Song: ‘We Are Never Ever Getting Back Together’
Artist: Taylor Swift
US chart peak: 1
Release date: August 13, 2012
Writers: Taylor Swift, Max Martin, Shellback
Producers: Max Martin, Shellback
Quintessential Max moment: The slight pause after the “weeeee” bit in the chorus
Video synopsis: Michel Gondry-style, cutesy one take contructed LOL fest
If you read some magazines and certain websites, or are old enough to remember the past, you’ll have heard about that time ‘Make You Feel My Love’ hitmaker Bob Dylan caused loads of controversy by plugging his guitar in. Or something. People were annoyed and started yelling at him because as you well know true authenticity doesn’t involve electricity. It was a bad time for Bob but he got over it and so did everyone else because actually he was still quite talented (I’d imagine) with or without electricity.
Anyway, the reason I mention this is because a similar (not really, but it was a nice hook to open with) furore was unleashed by Taylor Swift in 2012. At that point she was a mega-selling country ingenue who then seemingly turned her back on the twang in favour of some very electronic pop music. As with Bob, it all worked out in the end (‘We Are Never Getting Back Together’ was her first US Number 1 single), but there was a moment there where some people probably thought it was a bit of a risk.
Having previously written her songs solo, Taylor decided she’d quite like to open up the songwriting for what would become the ‘Red’ album, and so thought she’d start by inviting Max Martin and Shellback round for a singsong. Why not. The story goes (and there are a lot of stories around Taylor Swift because sometimes they help cloud the truth and actually sometimes that’s fine) that the three of them were in a recording studio and a friend of Taylor’s came over. This friend (was it Selena?! Who knows) told Taylor about some rumours she’d heard that Taylor was back with an ex-boyfriend. After the friend left, being the good songwriters that they are, Max and Shellback asked Taylor to elaborate on the relationship, which she described as “break up, get back together, break up, get back together, just, ugh, the worst”. Ugh, absolutely. Taylor then grabbed a guitar – sacrilege! No, wait, hang on – and started singing “We are never ever…” etc etc and so on.

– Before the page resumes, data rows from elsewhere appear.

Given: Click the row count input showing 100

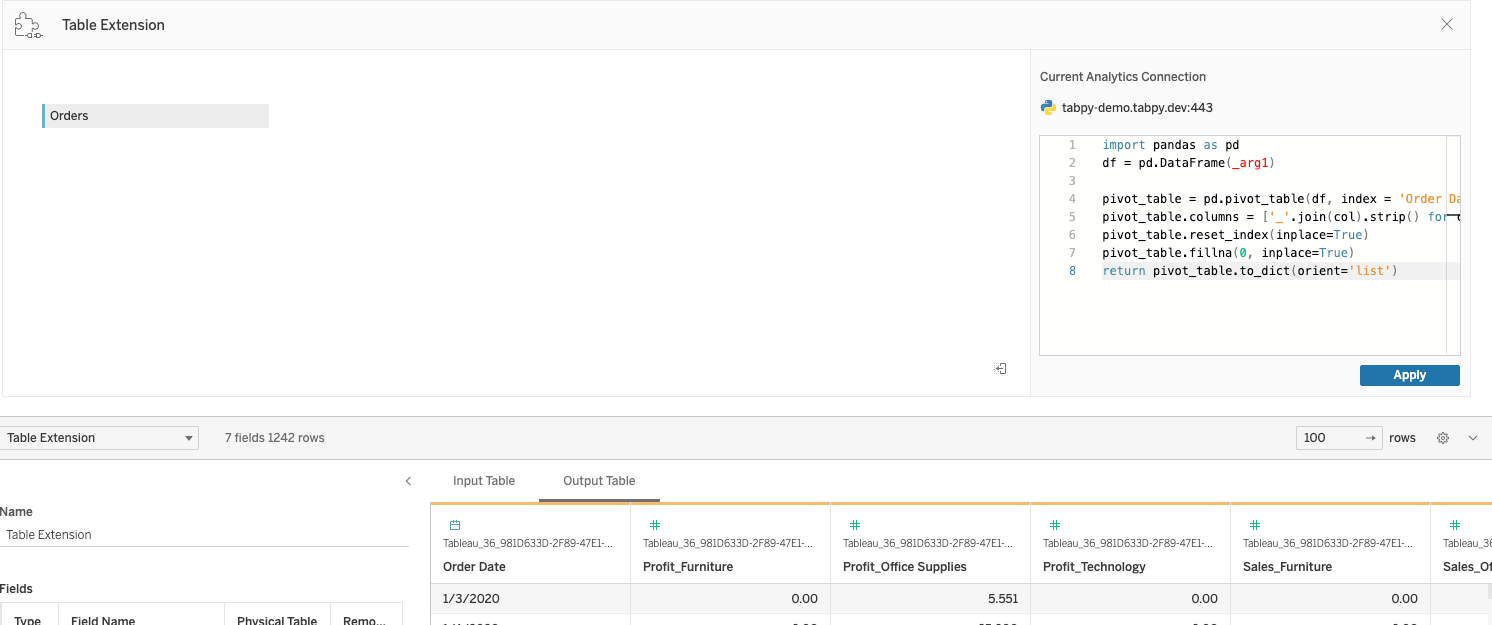Looking at the screenshot, I should 1328,438.
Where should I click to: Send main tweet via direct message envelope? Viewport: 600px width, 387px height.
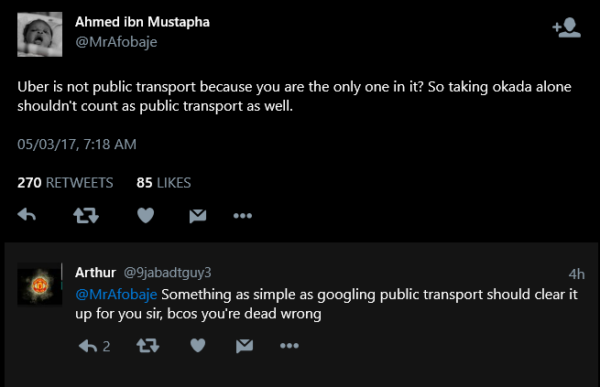pos(198,216)
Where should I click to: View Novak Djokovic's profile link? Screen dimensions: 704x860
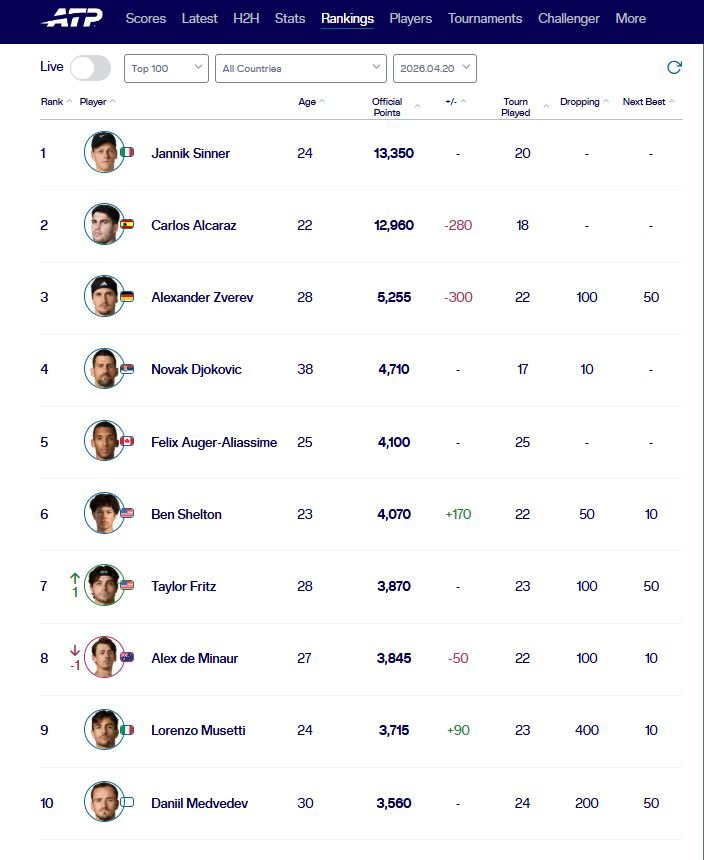pyautogui.click(x=196, y=370)
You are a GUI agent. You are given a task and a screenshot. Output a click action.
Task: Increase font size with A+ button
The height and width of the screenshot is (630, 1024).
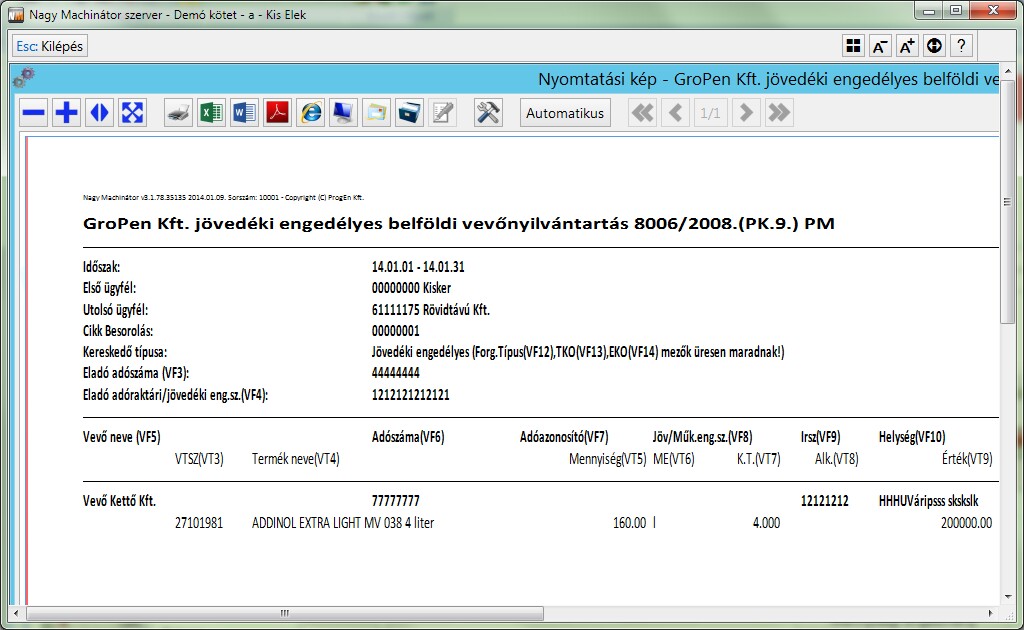pyautogui.click(x=907, y=46)
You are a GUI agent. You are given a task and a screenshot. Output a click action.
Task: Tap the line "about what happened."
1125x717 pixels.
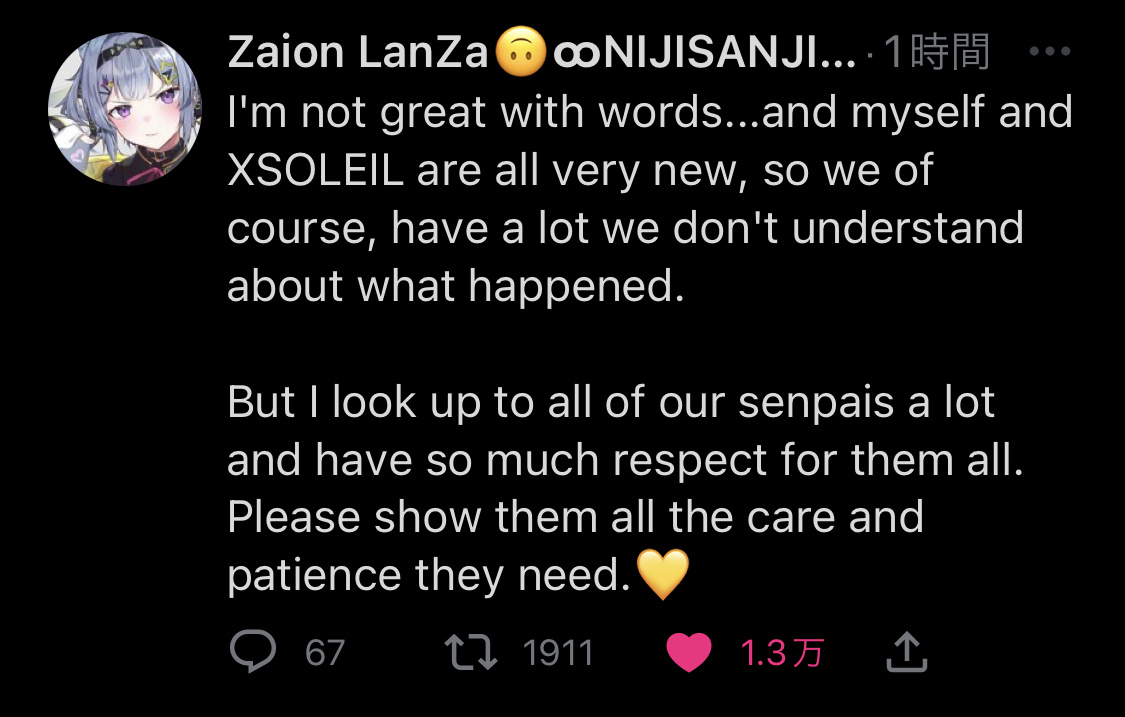(456, 286)
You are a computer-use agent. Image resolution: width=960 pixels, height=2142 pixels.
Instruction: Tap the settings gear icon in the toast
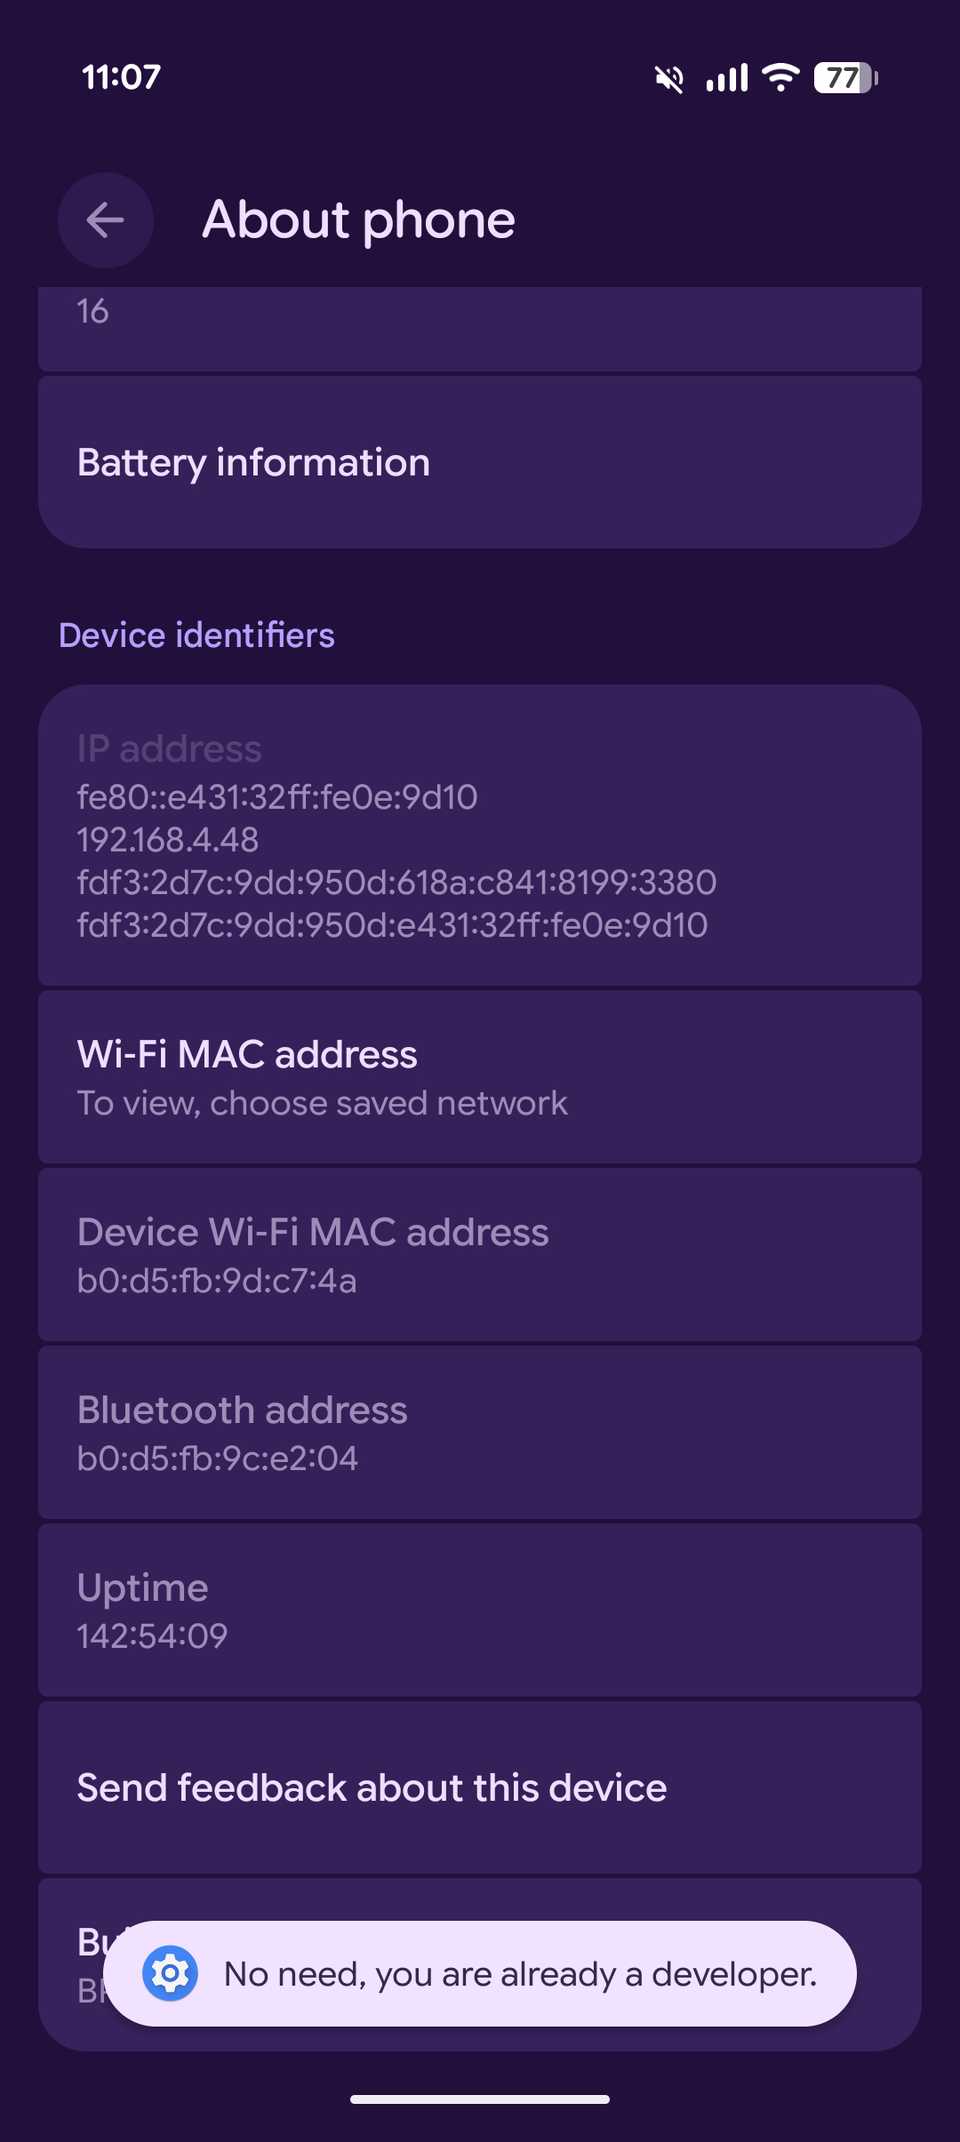(x=170, y=1973)
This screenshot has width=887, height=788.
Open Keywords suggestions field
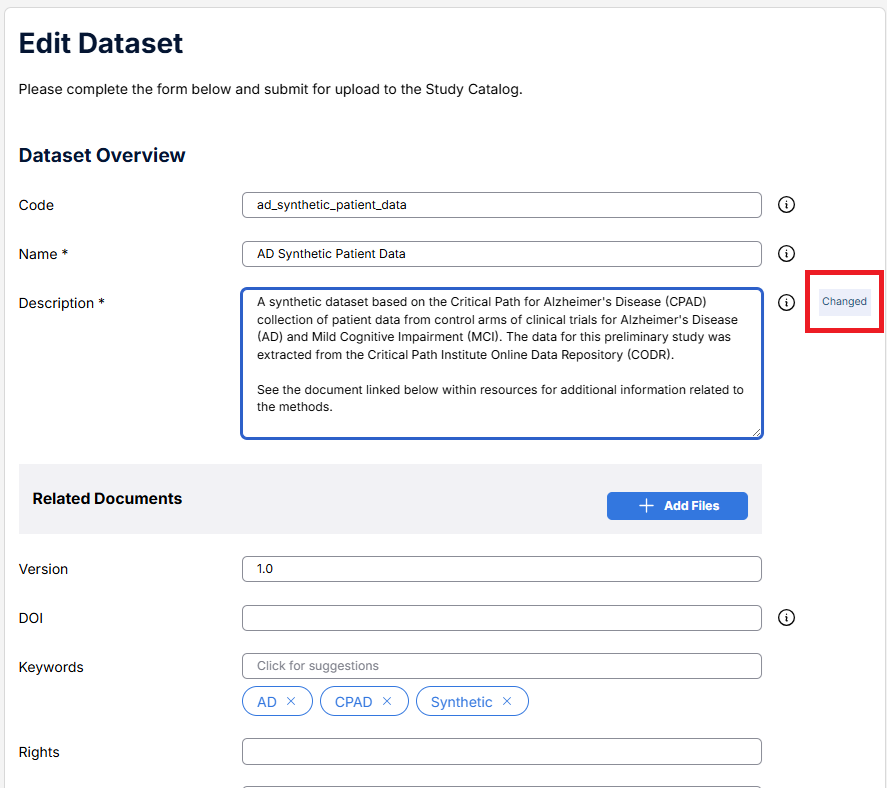[x=501, y=666]
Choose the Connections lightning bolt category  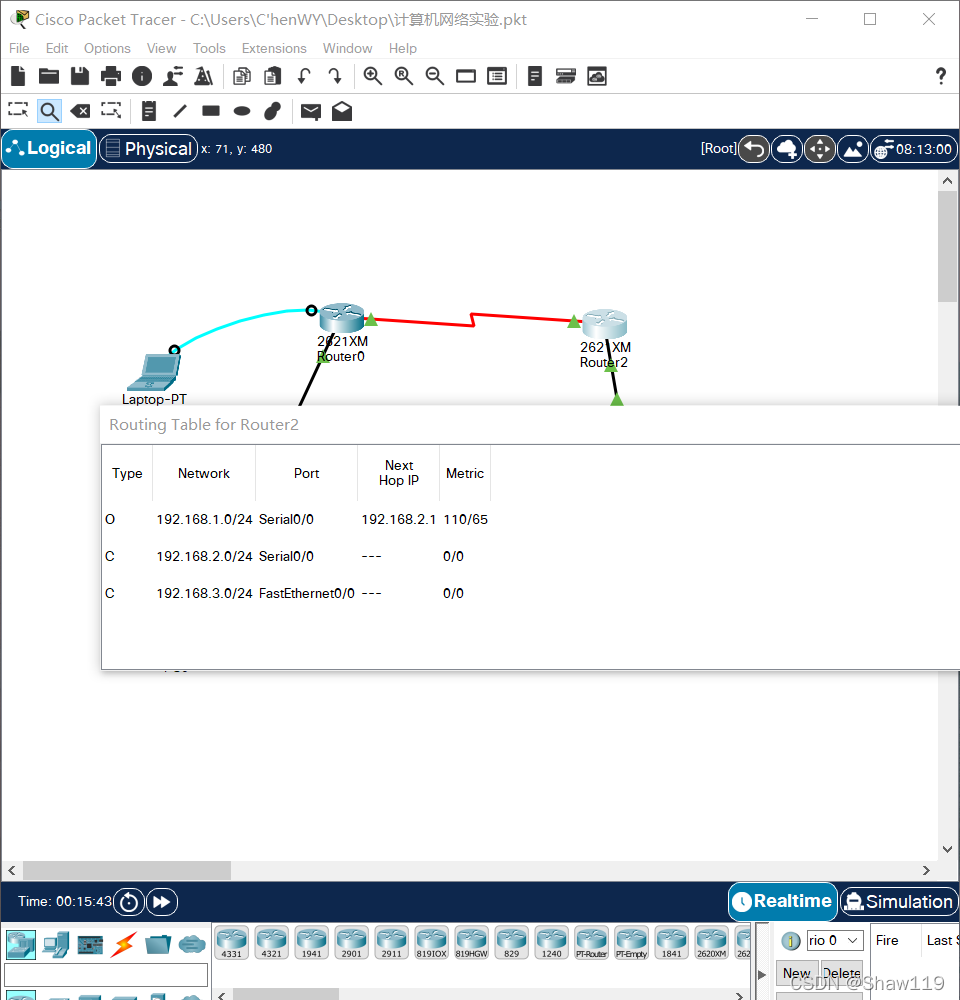click(124, 943)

Look, maybe that never happened, but regardless Taylor had a huge hit on her hands and one that would sign-post her sidestep into the world of pop. Keen to keep the country folks happy, she did relent and create a country version (which you couldn’t actually buy) that basically strips out the synths and the drum beats and replaces them with things whittled out of wood.
Here it is:
In the end the country bumpkins needn’t have freaked out considering the single’s parent album ‘Red’ still had country moments and was full of guitars etc. In fact, ‘We Are Never Ever Getting Back Together’ is pretty mild in its pop leanings considering what was to come (‘I Knew You Were Trouble’ would have been more of a shock as the first single). In that sense it’s the perfect placeholder of a song – pop enough to draw in a new crowd but just about storyteller-y enough to keep the younger country fans happy. As Robert Myers pointed out in The Village Voice, the pop format also offered up a fresh avenue for Swift’s lyrics: “Working in pop has some advantages, at least in this song, where she breaks away from the fairy-tale romanticism that threatened to become an even worse trap than any commercial format.” He also points out the brilliance of that spoken word middle eight bit, which draws the listener into the ‘private’ world of Taylor Swift (the way it sounds like it’s been recorded from a distance) and discovers that she – like all of us – has boy trouble too.
Lyrically, instead of love as fairytale, we get Swift in full high school clique mode, a place she’d visit more frequently on ‘1989’ and the subsequent videos/public appearances. While not her best song by miles, its role here was more to introduce Taylor Swift 2.0, a strategic move that’s enabled her to become the biggest popstar on the planet. Still, it’s a song with one of the best choruses of like, ever; a built-in chant-a-long rallying cry that works sober, drunk or as an internet meme.